II. “ILISSA” (The Ugala Theatre produced it under the title The Golden Coast )

This is the story of a vagrant bard interspersed with songs. A grotesque and absurd tale. Leaving his fields fallow and his cattle unfed, Ado Reinvald, an uneducated peasant and a God-gifted poet, aspires to become a politician. He writes high-flown poems that later become folk songs, fights with other village lads, woos and abandons villages lassies, and being in love with the MUSE is keen on fathering her children. But the MUSE only laughs and says: “The bard's children are his songs!”, and then vanishes into the air from between the bard's arms.

III. “AN ENCHANTED VILLAGE.”

A musical.

The scenery is a naivist painting which comes alive on the stage…

All the villagers, including the vagrant bard and the priest, have gathered on a hill in the middle of the village. Among the villagers is a mortal man called MAARIUS and a spirit woman JUUTJA. And a mortal woman, the ugly but warm-hearted TUUNI, who is in love with MAARIUS…

… TUUNI is loved by POSTBOX BOY, who was drowned a couple of years before. And then, a bolt from the blue: a HERO arrives at the dreamy village. This is ERIK, a one-handed sailor, who seduces the lovesick TUUNI. The old priest prays: “Oh Lord God, why did you send us this stranger? Even a flood would have been better.” The Priest's foreboding is fulfilled: when ERIK and TUUNI are standing in the church to be wed…

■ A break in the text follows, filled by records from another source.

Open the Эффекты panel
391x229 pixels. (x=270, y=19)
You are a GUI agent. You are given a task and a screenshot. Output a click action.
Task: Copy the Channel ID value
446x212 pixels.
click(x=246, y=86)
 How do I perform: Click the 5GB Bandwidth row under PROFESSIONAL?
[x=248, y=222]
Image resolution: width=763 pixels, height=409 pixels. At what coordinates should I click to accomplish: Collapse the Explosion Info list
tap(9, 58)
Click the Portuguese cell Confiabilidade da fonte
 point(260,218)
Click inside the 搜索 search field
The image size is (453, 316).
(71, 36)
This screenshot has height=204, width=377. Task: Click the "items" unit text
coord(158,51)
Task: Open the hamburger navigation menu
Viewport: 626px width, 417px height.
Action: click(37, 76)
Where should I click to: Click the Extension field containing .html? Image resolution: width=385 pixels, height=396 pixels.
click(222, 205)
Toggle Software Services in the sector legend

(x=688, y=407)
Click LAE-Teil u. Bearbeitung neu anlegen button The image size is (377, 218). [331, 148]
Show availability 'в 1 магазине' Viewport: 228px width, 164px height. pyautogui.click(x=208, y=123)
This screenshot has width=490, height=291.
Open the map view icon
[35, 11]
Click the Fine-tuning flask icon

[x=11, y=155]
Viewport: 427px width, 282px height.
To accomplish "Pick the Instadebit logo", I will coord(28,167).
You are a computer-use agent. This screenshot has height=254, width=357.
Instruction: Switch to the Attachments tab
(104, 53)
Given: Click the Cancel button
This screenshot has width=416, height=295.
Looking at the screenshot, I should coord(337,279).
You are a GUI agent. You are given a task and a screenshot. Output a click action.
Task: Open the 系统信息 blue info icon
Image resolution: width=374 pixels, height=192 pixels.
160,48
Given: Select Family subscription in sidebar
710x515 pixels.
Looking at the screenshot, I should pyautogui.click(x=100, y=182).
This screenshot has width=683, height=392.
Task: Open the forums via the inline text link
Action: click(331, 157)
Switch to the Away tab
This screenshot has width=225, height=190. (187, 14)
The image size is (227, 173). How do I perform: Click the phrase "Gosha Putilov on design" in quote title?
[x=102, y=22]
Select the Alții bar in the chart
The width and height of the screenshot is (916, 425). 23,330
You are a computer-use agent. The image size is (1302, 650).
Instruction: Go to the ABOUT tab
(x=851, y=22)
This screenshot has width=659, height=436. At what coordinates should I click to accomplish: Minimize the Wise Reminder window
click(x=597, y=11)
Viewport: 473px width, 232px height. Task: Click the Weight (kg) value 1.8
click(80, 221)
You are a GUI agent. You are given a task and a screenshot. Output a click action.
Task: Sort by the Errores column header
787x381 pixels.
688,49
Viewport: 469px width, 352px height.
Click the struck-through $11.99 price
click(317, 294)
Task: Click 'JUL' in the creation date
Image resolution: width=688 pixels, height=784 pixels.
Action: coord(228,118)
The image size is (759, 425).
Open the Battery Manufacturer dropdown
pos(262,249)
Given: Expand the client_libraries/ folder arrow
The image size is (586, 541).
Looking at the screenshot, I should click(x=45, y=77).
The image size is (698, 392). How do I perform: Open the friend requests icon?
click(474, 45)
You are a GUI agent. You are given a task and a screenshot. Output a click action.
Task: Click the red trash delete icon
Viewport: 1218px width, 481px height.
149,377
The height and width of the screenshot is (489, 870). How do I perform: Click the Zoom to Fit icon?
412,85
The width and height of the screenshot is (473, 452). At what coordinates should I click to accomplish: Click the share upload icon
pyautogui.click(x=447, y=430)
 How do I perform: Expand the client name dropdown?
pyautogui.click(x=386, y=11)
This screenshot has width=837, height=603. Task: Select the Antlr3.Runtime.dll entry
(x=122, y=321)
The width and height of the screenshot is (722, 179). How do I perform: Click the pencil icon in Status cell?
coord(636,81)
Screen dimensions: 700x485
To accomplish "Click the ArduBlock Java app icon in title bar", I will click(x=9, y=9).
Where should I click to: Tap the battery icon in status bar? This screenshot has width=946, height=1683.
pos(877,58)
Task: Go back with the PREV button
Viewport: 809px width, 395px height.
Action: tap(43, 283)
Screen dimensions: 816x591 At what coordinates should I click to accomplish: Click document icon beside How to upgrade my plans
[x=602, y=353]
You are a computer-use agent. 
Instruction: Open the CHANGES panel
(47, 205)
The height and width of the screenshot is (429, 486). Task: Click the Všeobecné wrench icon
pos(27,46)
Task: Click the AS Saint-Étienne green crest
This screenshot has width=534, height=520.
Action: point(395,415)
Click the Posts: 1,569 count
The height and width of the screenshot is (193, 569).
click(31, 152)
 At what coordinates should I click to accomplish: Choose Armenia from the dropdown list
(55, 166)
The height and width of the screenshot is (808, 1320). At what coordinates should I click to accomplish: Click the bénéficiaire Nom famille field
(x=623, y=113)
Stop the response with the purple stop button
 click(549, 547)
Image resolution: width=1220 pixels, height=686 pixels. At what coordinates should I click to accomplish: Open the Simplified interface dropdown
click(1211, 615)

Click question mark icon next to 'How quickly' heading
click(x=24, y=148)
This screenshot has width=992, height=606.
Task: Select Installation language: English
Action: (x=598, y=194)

some SOLDIERS in monk's clothes charge through the crowd and arrest ERIK. The hero turns out to be a notorious PIRATE and is hanged. TUUNI, who is heartbroken, agrees to marry the POSTBOX BOY…

The bells chime, the band strikes up and the BRIDE and the GROOM sink together into the depths of the sea.

“'Hope is the favourite toy that the human being never abandons!' Baturin wrote in his first play. Indeed, the motif of hope pervades all these plays until it reaches a crescendo. The dramatic potential of Baturin's texts is especially strong in the visual environment that he creates around his characters with generous imagination. The preference of the unusual, a play of contrasts which blends tragedy and hilarious comedy, and the visually enchanting space lend a romantic quality to Baturin's texts.”

/Luule Epner, theatre critic/

“A human soul aspires toward a romantic ideal, when this ideal withers, the soul will be callous.” (BATURIN)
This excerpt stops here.